Because glucose represents calories, its release through the kidneys may help to improve a diabetes patient's problems with weight, Fiedorek added. "It's actually causing patients to lose calories when that glucose is released," said Fiedorek. Phase III trials, which are just beginning, will test not only improvements for blood sugar control but also participants' weight during the course of the trial. "If you calculate the amount of glucose loss that we've been seeing in the urine on a daily basis, it's thermodynamically equivalent to about the same caloric loss as if you spent 30 minutes a day on an exercise bike," explained Fiedorek.

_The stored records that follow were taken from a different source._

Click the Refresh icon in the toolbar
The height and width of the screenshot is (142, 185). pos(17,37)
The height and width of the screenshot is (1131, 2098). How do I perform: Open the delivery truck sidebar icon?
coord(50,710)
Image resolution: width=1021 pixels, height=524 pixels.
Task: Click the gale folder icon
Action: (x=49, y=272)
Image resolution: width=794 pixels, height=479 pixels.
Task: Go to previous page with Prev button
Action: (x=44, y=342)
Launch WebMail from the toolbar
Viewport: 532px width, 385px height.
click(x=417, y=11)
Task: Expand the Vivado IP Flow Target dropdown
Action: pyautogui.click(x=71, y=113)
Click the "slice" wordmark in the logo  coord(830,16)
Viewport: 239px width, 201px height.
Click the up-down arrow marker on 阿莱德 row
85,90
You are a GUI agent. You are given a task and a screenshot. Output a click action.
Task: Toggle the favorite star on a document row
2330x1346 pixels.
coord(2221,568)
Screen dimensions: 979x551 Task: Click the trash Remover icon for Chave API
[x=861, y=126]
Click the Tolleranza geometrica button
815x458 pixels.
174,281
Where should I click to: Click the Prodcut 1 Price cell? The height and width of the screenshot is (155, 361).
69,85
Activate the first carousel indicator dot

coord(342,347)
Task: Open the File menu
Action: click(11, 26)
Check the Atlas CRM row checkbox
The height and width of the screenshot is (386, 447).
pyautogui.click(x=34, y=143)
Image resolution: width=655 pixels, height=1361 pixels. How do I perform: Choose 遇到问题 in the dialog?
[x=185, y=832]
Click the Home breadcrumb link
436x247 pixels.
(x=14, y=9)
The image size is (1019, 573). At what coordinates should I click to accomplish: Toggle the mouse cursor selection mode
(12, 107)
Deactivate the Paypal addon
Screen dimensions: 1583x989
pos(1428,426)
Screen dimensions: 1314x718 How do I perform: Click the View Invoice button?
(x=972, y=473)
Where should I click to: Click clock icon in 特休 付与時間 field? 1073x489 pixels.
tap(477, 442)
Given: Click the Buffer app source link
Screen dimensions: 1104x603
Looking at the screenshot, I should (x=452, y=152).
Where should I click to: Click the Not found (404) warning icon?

Another important feature of dapagliflozin, he said, is that it does not depend on insulin itself. "So we're excited about the possibilities of combining this medicine with existing diabetes medicines that do depend on either insulin release or insulin action."

It's too early to project FDA submission or approval dates for dapagliflozin, but industry reports show approval possible in 2010.

Peering into the crystal ball

Scientists continue to work in the obesity area along with diabetes control. "From a physiological perspective, there's no question that they're connected," Moses said.

Added Fiedorek, "What we're trying to do—all of us in pharmaceutical companies and biotech companies—is develop treatments that will allow patients to have real choices to treat their disease. [Pipeline] drugs are going to be pieces of the armamentarium that doctors can use to treat diabetes. But treatment that will eventually reverse the disease completely is far off, I think."

 

THE AUTHOR is a writer based in New Hampshire.